Ulrich Robeiri a remporté dimanche le titre de champion du monde à l'épée, à Kazan en Russie. Son premier titre individuel après avoir accumulé les médailles d'or par équipe (cinq fois champion du monde, une fois champion olympique en 2008 à Pékin). Hier, à peine remis de ses émotions, il a accepté de nous livrer ses premières impressions. Ulrich Robeiri, champion du monde. Ça fait quel effet ?
Je ne réalise pas totalement! Hier [dimanche], j'ai vécu une journée exceptionnelle. Je courais après ce titre depuis longtemps et j'ai du mal à réaliser. Mais ce n'est pas grave, car le tournoi par équipe commence demain [aujourd'hui] et nous [les épéistes français] sommes toujours très attendus. Il ne faut pas tomber dans la facilité, ne pas se déconcentrer. Avez-vous quand même pris un peu de temps pour fêter votre victoire ?
Pas vraiment, très peu. La compétition continue, donc je n'ai pas le temps pour ça. Aujourd'hui, j'ai pris un peu de repos, nous sommes allés voir les sabreuses de l'équipe de France [médaillées d'argent] et puis nous sommes repartis à l'entraînement. Quelle sensation procure une médaille d'or individuelle ?
C'est différent... Par équipe, nous sommes en groupe, on échange avec les autres tireurs pendant la compétition, on est parfois réduit au rôle de spectateur. On est la force collective d'un pays. Ce n'est pas pareil. Une victoire en individuel, c'est la reconnaissance. C'est formidable. La presse sportive a qualifié votre victoire de revanche, de consécration. Vous approuvez ?
Ce n'est pas une revanche. Ni une consécration. Ce n'est pas la fin de ma carrière! Il peut se passer encore des choses. J'ai envie de confirmer. Je dois encore atteindre le niveau de régularité de certains sportifs. Mais je me sentais capable de le faire. Pensez-vous déjà aux Jeux olympiques de Rio, en 2016 ?
On n'en est pas là! Il va déjà falloir se qualifier, gagner sa place en équipe de France. À chaque fois, on recommence, il faut se battre année après année. Même si on est champion du monde. Avez-vous eu une pensée pour la Guyane ?

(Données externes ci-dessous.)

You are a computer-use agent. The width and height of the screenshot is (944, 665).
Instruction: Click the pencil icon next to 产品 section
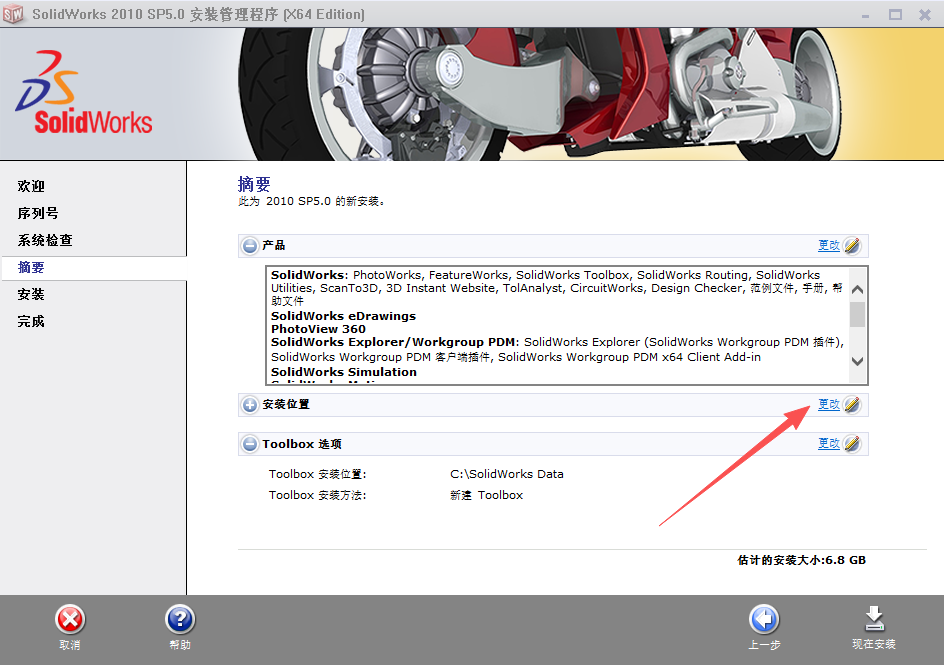point(851,245)
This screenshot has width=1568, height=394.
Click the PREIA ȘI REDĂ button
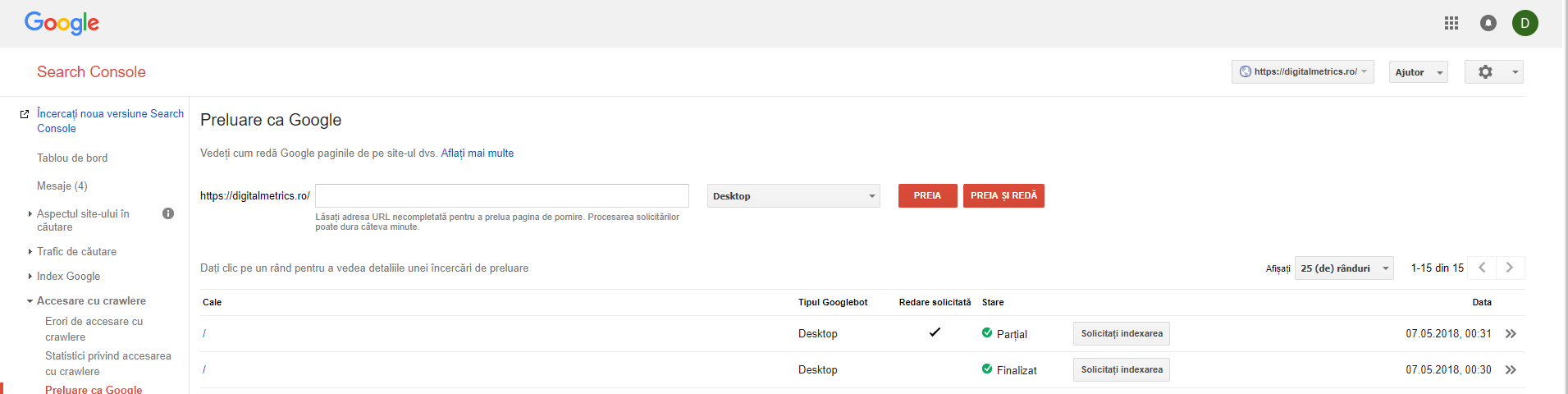pyautogui.click(x=1003, y=196)
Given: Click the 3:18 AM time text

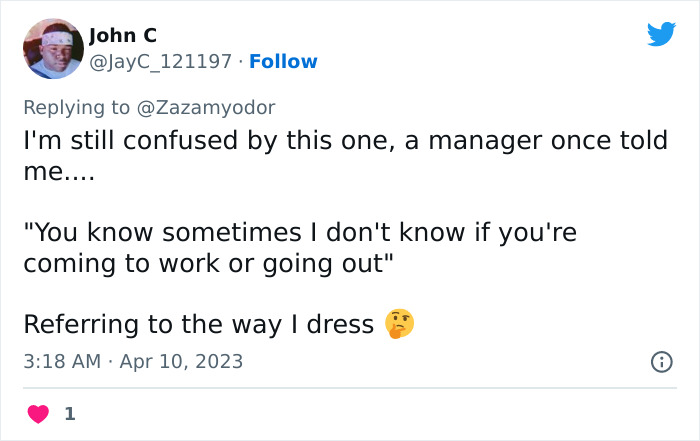Looking at the screenshot, I should (61, 362).
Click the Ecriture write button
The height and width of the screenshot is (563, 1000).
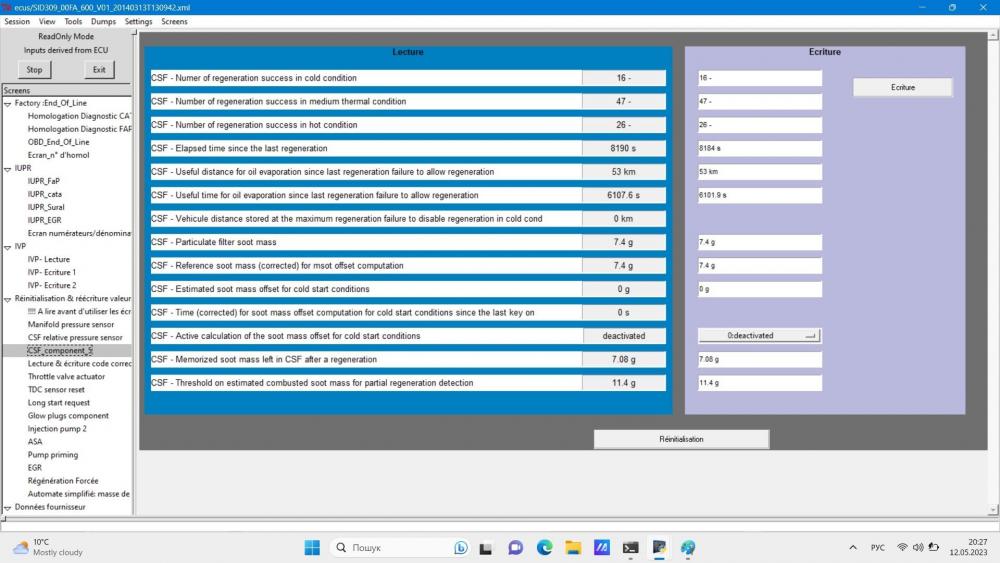pos(902,87)
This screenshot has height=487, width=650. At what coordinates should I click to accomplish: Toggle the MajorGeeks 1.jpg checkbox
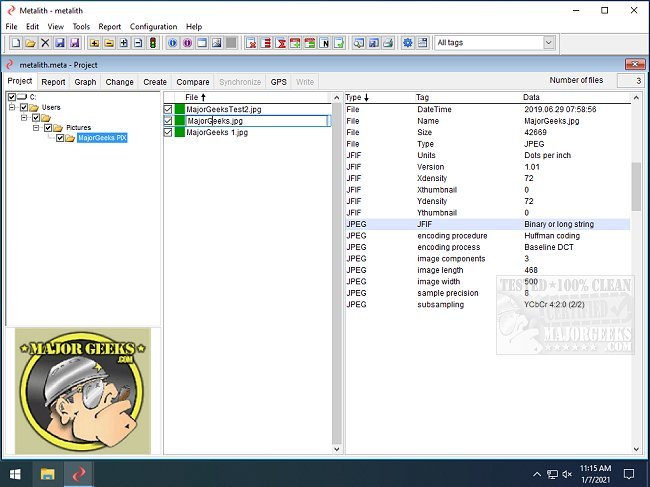168,132
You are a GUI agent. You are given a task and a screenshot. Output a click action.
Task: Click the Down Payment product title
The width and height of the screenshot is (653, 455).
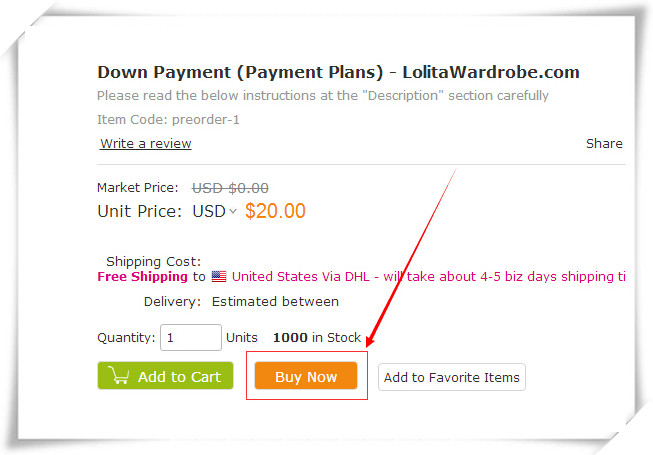pos(338,72)
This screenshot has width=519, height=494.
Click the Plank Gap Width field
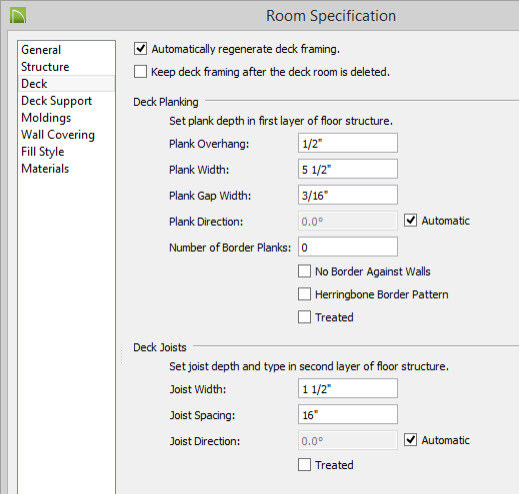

Oui, et j'en profite pour saluer tous les membres de la ligue d'escrime de Guyane. La présidente m'a d'ailleurs appelé pour me féliciter. Elle m'a aussi parlé des difficultés à faire venir des enseignants en Guyane. C'est dommage, car c'est un sport qui plaît aux enfants en général. Il faut continuer et persister. C'est comme ça que j'ai débuté.